Newport City Homes (NCH), a non-profit social landlord in South Wales, is implementing unified communications (UC) and collaboration, maximising efficiency in the call centre.
“We were set up in 2009 to take over the City Council's housing stock. Being a new organisation gave the opportunity to bring in new technology to a greenfield site,” NCH network manager Darren Lloyd explained at last week's UC Expo in London.
NCH installed Microsoft's OCS suite of communications tools -- now renamed Lync -- alongside MS Office. The IT team had “no previous skills in telephony,” but was able to make significant changes in that arena since “UC is more about the back-office systems you integrate with than it is about telephony,” said Lloyd.
Who needs a PBX after implementing unified communications?
One of those changes that NCH made in the telephony arena was the choice to avoid a PBX. NCH decided to simplify and optimise its UC system by using USB plug-in Jabra handsets, and headsets from GN Netcom, instead of separate IP phones. Not only do these handsets and headsets provide “fantastic sound quality,” but since they are PC-powered and the PCs connect via standard Ethernet switches, there is no need to buy expensive additional Power over Ethernet switches to support IP phones, Lloyd explained.

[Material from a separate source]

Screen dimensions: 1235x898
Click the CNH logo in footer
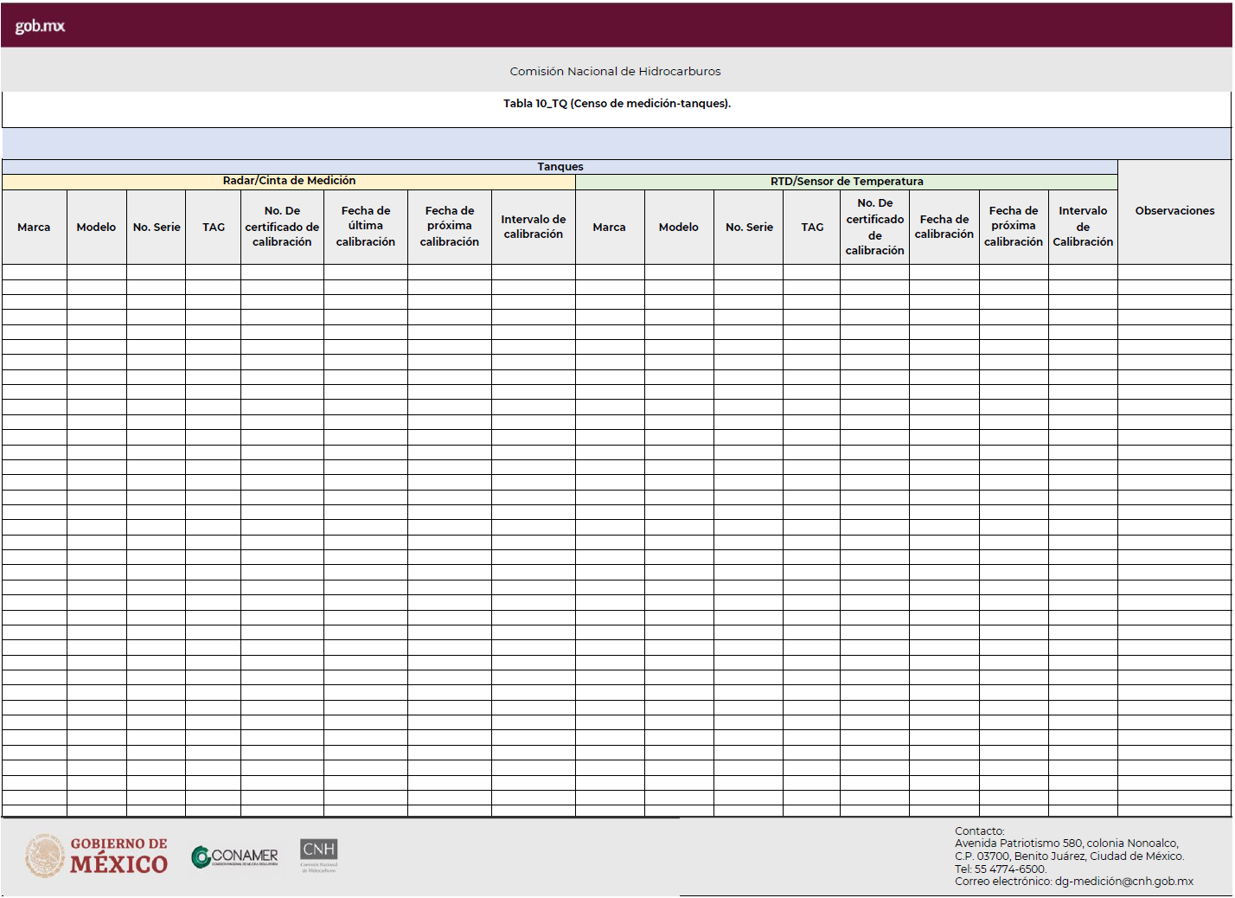click(318, 855)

Employees didn't necessarily take to the headsets at first, but that quickly changed. Initially, NCH bought 75% handsets and 25% headsets, as people often culturally associate the latter with call centres rather than back -office roles. But once users trusted the sound quality and saw the benefit in freeing up their hands, NCH shifted to 50/50 headsets and handsets.

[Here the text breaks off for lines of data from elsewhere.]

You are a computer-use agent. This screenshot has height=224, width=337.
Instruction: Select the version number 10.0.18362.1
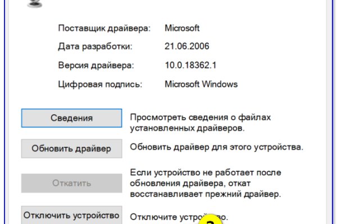191,66
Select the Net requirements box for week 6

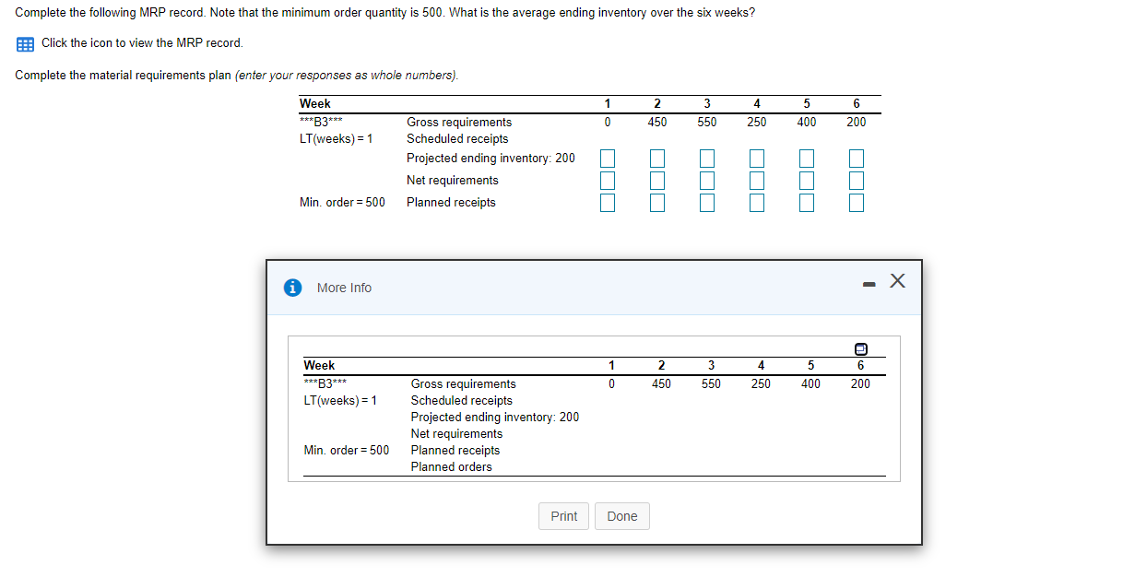coord(856,180)

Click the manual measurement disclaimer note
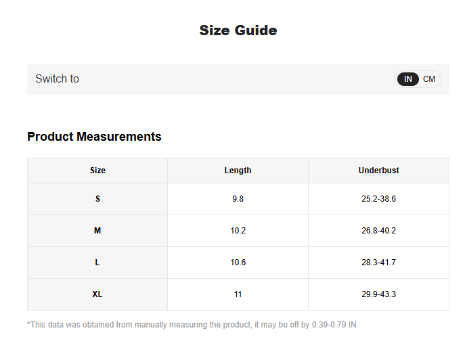[x=193, y=325]

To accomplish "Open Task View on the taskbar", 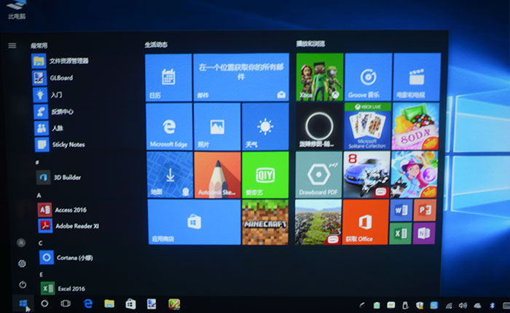I will (66, 303).
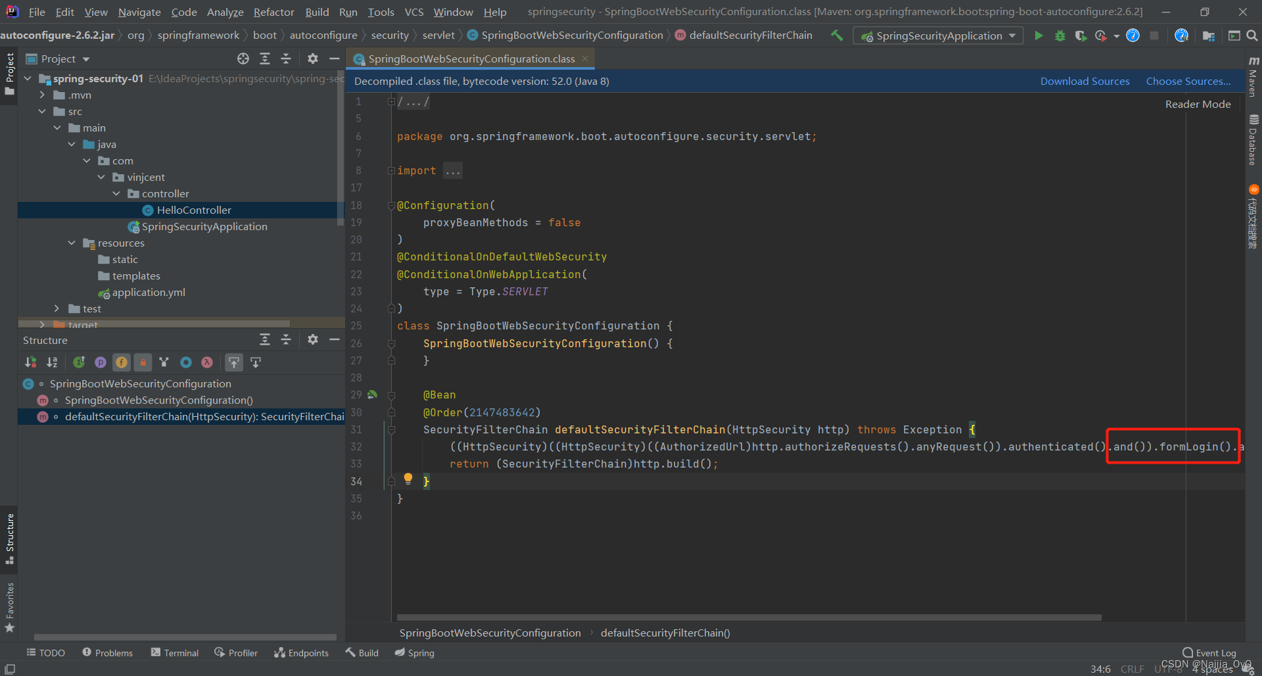Toggle Show Fields in Structure panel
The width and height of the screenshot is (1262, 676).
click(x=122, y=362)
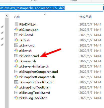Click the zkEnv.cmd batch file icon

16,45
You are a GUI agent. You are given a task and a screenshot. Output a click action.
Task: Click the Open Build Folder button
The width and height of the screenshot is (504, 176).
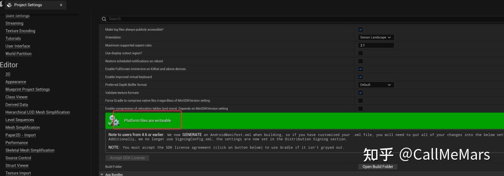pos(378,167)
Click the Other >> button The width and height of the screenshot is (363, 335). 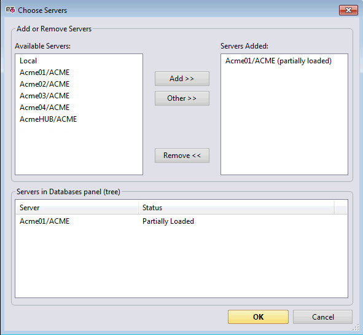pyautogui.click(x=182, y=98)
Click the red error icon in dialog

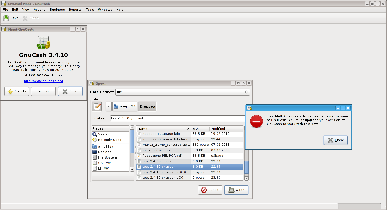(x=256, y=121)
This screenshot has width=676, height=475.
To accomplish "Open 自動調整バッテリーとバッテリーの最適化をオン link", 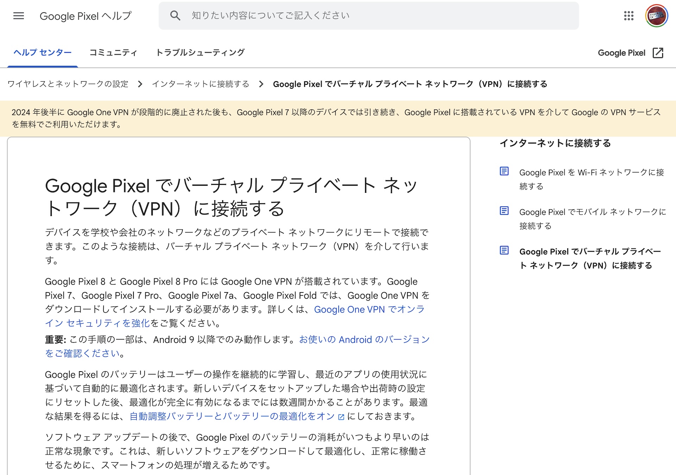I will [232, 417].
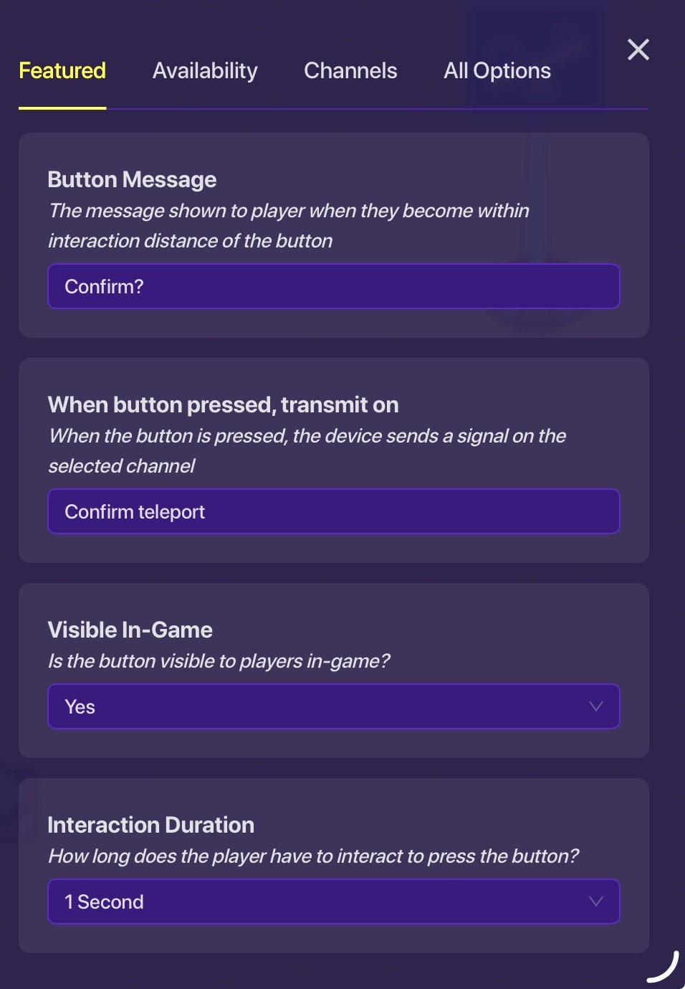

Employees also grew to trust wireless headsets. “Initially, people thought wireless headsets would be unreliable, but we have dispelled that, and now people who have corded headsets see their colleagues with wireless ones able to get up and move around, and they want that too,” Lloyd said.
Implementing unified communications with presence changes the call centre
NCH's move to implement unified communications and collaboration -- specifically the presence application -- has altered the way its call centre does business. Previously, contact centre agents had to call other employees in various departments until they found one who was available to help. Now, they can see who is available immediately and use instant messaging to get a quick answer for the customer. In fact, they can get multiple questions answered in various departments at once.

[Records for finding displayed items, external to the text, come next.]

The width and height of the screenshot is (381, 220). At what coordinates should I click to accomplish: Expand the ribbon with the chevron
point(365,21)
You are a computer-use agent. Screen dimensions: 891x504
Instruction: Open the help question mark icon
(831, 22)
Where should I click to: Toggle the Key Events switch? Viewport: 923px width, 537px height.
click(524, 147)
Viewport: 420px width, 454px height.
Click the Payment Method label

“Stress levels have dropped in our call centre,” Lloyd said. His team also “only spends 30% of the time keeping the lights on.”
“We spend 70% developing systems -- we're able to do that because we went down the integrated route,” he said. The next step will be to integrate social media requests and send them to an agent in addition to making phone calls.
When implementing unified communications isn't quite enough for the call centre
NCH's contact centre proved that it needs more than just the basic UC technology. “UC is great, but it didn’t provide our managers with clear enough statistics. For example, busy times, if calls got abandoned, where they got abandoned and so on,” Lloyd said. Therefore, NCH brought Aspect Software's UIP 7 customer contact platform to look after areas such as inbound call routing, relationship management and reporting.
“The contact relationship manager [CRM] is on top of it all, giving one screen for the agents to work from,” Lloyd explained. “It records previous contacts with the tenant so there's no need for the customer to keep repeating their story. The repairs system feeds into it, the telephony system feeds calls into it and so on. Each tenant has a 'patch officer' -- the agent can see their availability immediately -- it's all there in one application. It can link through to Outlook for email too, and you can associate email with a CRM record, for example, by address. We're pretty much in the first stage of Aspect installation, but we've already seen customer waiting times drop 50%.”
However, using Aspect means NCH has separate UC and telephony applications, so it is now working to integrate Aspect with Lync to get back to a single application, said Lloyd.